Day 14 — Mock: 3 problems, 45 minutes
mock day · strings · sliding window · Python
Tonight's goal: run one short interview-style set, talk aloud before every solution, and state time and space complexity before writing code.
Tonight's protocol
Use the mock-day protocol, adapted to one strict 45-minute block:
- 0:00–3:00: answer the warm-up MCQs below. If you miss one, read only its invariant quote and move on.
- 3:00–4:00: open one blank file and the three LeetCode tabs. Do not open notes, saved code, hints, or solution text.
- 4:00–16:00: solve Problem 1. Before typing, say the pattern, brute force, better approach, time, and space out loud.
- 16:00–31:00: solve Problem 2. If stuck after eight minutes, reread only the pattern name in the menu and restart your explanation.
- 31:00–45:00: solve Problem 3. Same rule: explain aloud first, complexity before code, no solution text during the timer.
- 45:00: stop coding. Compare after the timer, then write one note per miss: invariant, bug, or edge case.
The problem menu
The first four minutes are for warm-up and setup. The remaining forty-one minutes are the timed mock.
Warm-up MCQs
1. Which invariant identifies anagrams?
Invariant: "Two strings are anagrams iff their letter-count histograms match; the histogram is also a perfect grouping key."
2. Which invariant handles cleaned palindrome validation?
Invariant: "Walk one pointer in from each end, skipping what doesn't count, comparing as you go."
3. A solution records best before removing a duplicate. What broke?

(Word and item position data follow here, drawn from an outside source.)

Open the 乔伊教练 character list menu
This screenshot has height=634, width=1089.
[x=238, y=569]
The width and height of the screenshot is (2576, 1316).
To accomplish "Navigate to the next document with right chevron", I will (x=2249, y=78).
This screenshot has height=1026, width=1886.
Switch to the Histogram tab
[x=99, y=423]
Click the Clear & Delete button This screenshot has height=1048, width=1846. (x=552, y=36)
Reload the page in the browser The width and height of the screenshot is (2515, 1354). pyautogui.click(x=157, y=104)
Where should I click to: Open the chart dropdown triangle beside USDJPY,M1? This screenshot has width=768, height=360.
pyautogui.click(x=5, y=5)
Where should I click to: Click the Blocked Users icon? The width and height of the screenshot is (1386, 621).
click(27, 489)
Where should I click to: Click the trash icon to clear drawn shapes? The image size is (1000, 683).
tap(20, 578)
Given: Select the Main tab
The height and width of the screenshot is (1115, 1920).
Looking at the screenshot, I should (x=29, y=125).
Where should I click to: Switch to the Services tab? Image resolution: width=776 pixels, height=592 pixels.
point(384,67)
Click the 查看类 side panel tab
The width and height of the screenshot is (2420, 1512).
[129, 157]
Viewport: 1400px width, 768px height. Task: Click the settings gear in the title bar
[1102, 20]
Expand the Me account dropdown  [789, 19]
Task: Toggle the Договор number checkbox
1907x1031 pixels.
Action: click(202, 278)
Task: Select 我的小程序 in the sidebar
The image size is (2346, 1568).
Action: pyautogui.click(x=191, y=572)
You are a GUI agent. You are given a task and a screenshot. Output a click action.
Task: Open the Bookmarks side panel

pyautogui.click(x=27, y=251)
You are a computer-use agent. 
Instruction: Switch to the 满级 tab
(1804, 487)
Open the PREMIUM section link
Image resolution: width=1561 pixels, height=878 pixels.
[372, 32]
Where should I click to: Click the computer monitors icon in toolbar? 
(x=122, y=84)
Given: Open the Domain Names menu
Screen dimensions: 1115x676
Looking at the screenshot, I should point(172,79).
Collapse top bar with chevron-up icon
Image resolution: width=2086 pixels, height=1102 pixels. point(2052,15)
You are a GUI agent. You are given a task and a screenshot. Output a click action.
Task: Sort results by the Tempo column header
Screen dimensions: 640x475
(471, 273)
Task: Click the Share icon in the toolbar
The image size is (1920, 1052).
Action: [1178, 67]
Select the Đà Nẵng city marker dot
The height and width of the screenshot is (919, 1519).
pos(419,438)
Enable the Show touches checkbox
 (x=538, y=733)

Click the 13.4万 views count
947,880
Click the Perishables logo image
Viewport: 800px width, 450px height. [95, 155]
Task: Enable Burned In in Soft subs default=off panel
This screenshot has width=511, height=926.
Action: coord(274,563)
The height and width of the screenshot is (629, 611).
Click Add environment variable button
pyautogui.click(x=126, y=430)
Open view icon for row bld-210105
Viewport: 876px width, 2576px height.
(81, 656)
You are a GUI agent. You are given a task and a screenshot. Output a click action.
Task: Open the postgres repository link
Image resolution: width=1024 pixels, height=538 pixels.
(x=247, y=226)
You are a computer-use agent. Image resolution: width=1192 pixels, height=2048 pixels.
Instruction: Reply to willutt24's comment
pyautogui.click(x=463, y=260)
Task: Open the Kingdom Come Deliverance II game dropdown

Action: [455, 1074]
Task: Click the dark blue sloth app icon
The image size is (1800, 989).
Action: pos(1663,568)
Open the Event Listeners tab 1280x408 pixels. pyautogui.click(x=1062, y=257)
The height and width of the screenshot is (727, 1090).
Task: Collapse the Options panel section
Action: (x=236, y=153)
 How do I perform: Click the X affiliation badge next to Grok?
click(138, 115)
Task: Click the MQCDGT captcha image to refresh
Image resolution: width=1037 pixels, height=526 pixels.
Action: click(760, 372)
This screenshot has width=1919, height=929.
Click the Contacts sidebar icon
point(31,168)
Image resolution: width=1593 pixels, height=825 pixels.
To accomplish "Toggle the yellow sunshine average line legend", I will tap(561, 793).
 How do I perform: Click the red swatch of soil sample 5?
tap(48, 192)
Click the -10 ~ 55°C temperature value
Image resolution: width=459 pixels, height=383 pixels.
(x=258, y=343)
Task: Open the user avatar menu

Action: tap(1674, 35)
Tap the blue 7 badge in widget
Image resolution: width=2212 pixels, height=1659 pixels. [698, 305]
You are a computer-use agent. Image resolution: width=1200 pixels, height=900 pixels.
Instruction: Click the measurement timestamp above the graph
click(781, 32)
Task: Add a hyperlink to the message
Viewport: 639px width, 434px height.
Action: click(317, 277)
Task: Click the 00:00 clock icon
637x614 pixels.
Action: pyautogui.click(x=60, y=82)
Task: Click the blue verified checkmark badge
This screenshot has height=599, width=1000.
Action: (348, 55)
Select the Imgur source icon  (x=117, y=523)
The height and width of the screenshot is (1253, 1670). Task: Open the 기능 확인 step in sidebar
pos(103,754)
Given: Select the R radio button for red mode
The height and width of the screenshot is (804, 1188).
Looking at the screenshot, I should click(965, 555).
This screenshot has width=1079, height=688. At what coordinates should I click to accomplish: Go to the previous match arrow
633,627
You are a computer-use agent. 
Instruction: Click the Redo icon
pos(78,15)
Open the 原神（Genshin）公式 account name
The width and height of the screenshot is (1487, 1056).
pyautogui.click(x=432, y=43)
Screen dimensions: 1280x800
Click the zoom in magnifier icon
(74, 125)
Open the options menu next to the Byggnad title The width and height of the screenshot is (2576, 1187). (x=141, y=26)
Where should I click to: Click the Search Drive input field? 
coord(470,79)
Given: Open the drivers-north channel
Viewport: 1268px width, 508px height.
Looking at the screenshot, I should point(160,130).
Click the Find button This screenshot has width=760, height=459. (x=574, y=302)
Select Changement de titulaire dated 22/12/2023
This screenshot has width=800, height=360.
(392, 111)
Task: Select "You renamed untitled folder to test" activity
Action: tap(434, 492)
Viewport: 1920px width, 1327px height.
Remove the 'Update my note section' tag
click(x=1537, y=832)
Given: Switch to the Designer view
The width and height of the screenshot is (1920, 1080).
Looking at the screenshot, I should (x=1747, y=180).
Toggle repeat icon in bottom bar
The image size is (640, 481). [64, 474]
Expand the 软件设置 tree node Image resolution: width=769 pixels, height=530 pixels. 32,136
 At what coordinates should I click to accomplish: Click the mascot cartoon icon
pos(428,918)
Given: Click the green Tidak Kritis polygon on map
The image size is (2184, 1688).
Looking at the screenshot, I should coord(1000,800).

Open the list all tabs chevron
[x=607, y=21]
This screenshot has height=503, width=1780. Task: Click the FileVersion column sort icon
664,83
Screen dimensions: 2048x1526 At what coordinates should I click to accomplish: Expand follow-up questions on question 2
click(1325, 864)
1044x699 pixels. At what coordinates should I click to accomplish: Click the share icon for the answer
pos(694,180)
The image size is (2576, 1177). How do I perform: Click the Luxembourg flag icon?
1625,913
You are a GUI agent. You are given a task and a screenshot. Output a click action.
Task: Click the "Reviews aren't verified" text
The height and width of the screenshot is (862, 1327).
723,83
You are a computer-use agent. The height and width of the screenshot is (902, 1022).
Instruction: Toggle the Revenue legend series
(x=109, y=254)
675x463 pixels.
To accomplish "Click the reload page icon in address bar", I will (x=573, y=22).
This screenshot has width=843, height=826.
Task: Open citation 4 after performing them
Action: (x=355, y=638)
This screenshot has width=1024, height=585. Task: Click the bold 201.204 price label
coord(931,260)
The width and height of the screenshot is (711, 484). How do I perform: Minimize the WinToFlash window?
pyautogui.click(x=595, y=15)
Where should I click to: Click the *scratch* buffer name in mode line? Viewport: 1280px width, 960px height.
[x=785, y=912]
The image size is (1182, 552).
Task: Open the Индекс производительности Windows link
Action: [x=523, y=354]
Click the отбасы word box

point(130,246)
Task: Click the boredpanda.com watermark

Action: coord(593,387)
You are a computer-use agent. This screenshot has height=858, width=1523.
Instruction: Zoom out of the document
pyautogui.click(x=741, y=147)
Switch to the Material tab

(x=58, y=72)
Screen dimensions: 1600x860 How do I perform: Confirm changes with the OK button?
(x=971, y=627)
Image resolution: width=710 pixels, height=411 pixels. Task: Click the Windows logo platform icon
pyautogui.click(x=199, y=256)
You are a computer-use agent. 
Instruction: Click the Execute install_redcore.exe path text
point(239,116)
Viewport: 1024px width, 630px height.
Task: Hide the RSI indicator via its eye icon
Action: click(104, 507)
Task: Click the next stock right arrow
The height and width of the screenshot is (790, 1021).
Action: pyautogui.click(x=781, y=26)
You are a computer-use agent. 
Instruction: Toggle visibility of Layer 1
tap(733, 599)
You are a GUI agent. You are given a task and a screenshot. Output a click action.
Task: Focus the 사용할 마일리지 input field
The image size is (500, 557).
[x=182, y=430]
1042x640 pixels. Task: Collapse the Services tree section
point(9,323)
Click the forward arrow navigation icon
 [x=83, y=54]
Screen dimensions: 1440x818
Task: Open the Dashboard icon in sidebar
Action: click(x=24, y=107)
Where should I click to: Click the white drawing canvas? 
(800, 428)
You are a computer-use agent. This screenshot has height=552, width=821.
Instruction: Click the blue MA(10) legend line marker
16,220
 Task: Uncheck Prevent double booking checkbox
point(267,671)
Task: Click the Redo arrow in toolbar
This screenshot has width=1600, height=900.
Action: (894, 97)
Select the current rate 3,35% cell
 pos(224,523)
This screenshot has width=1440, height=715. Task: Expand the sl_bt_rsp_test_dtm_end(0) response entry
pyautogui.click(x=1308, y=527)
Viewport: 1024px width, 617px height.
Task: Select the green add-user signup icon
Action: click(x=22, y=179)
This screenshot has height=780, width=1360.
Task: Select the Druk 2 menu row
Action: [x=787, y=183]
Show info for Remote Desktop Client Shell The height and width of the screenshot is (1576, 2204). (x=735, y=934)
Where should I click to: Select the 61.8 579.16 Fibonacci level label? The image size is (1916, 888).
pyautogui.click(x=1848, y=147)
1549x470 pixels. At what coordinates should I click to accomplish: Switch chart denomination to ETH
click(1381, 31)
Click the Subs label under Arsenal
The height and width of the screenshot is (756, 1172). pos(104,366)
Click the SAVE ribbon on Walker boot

Invariant: "Grow the window on the right greedily; shrink from the left only until it is valid again. Here valid = no repeated character."
4. What validity rule belongs to replacement budget?
Invariant: "Same window, new validity rule: windowSize minus the most frequent char count must stay within k."
5. Which action order finds the smallest covering substring?
Invariant: "Expand until the window covers every needed character count, then shrink to find the smallest such window. (Hard — go slow.)"
6. Which invariant starts palindrome search?
Invariant: "Every palindrome has a center; there are 2n-1 centers, so expand outward from each."
Self-check gate
Pass tonight if all three are true
- You attempted all three problems inside the 45-minute block.
- Before each code attempt, you said the pattern, brute force, better approach, and time/space complexity aloud.
- At least two problems passed, and every miss has one written root cause.
Failure path: add every failed problem to the next revision list with WA: <root cause>. Re-solve it later from a blank file with no hints.